→ PASSAGE
◇ ◇ ◇

Now, inasmuch as I get out to the bar anymore, this guy’s my bartender, and I respect bartenders’ opinions very highly – as information aggregators and transmitters of popular wisdom they’re peerless. But in this case he’s kind of got his head up his ass. The Wii doesn’t appeal to a niche… it appeals to the opposite of a niche – its appeal is general. Multimillion-dollar hardcore blockbuster gun-man technical showcases like Gears of War are the niche products; it’s just that the niche they appeal to happens to have a lot of money and the willingness to spend it. With its pick-up-and-play wireless controller and a packed-in party demo like Wii Sports, Wii is aimed straight at an even greater prize: the millions of people who aren’t playing (and buying) games right now, but who would be if they were presented with games whose aesthetics they could tolerate.

Game aesthetics extend beyond graphics into an aesthetics of experience. The whimsical art direction of something like Katamari Damacy can provide the necessary mass-friendly face, but what’s really driving the migration of videogames from nerd-niche to social acceptance – beyond the simple demographic mathematics of a come-of-age vidiot generation – is a growing understanding of what it takes to get non-gamers gaming. In this area -- with wildly successful E-for-Everyone experiments like Animal Crossing, Nintendogs, Brain Age, the entire DS concept and now Wii – Nintendo is leading the way.

◇ ◇ ◇

→ DATA EXCERPT
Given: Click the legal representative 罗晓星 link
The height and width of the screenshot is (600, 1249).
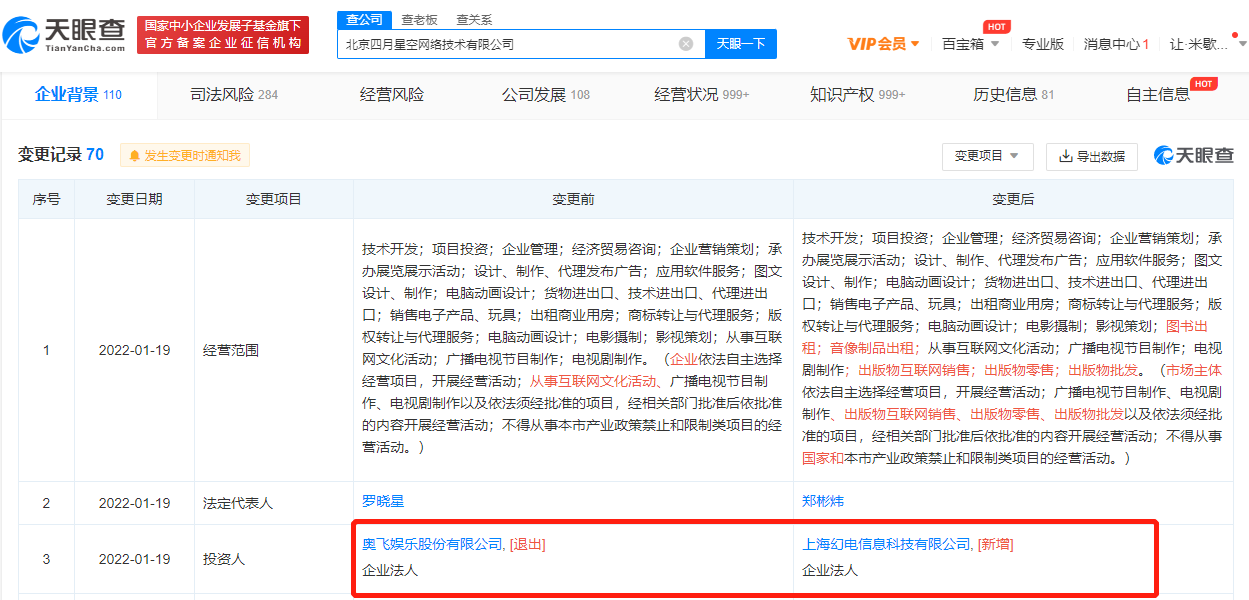Looking at the screenshot, I should 383,501.
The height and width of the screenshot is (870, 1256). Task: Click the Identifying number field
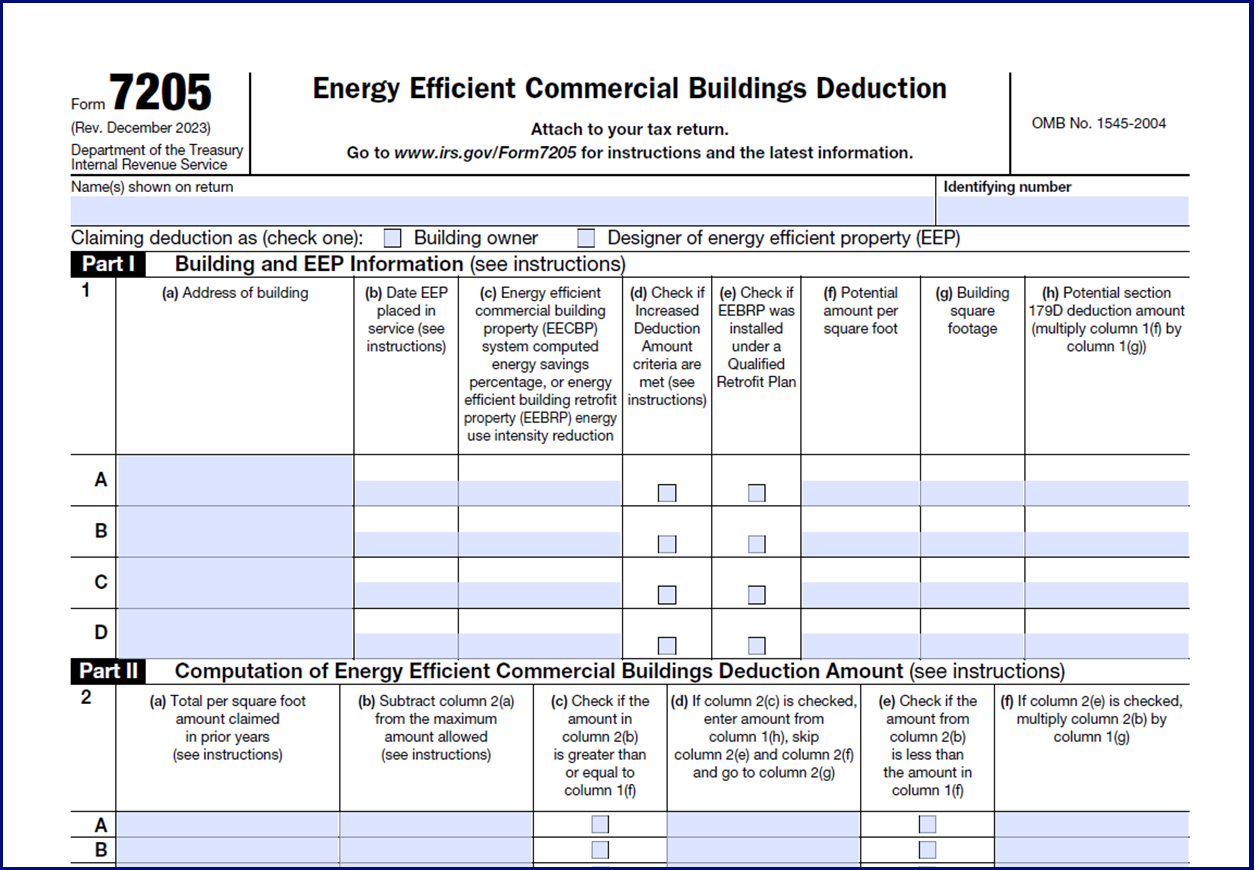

◇ ◇ ◇

Please rewrite the stretch of the Wii passage from "Now, inasmuch as" through "they could tolerate.", putting "Halo 3" in place of "Gears of War".

Now, inasmuch as I get out to the bar anymore, this guy’s my bartender, and I respect bartenders’ opinions very highly – as information aggregators and transmitters of popular wisdom they’re peerless. But in this case he’s kind of got his head up his ass. The Wii doesn’t appeal to a niche… it appeals to the opposite of a niche – its appeal is general. Multimillion-dollar hardcore blockbuster gun-man technical showcases like Halo 3 are the niche products; it’s just that the niche they appeal to happens to have a lot of money and the willingness to spend it. With its pick-up-and-play wireless controller and a packed-in party demo like Wii Sports, Wii is aimed straight at an even greater prize: the millions of people who aren’t playing (and buying) games right now, but who would be if they were presented with games whose aesthetics they could tolerate.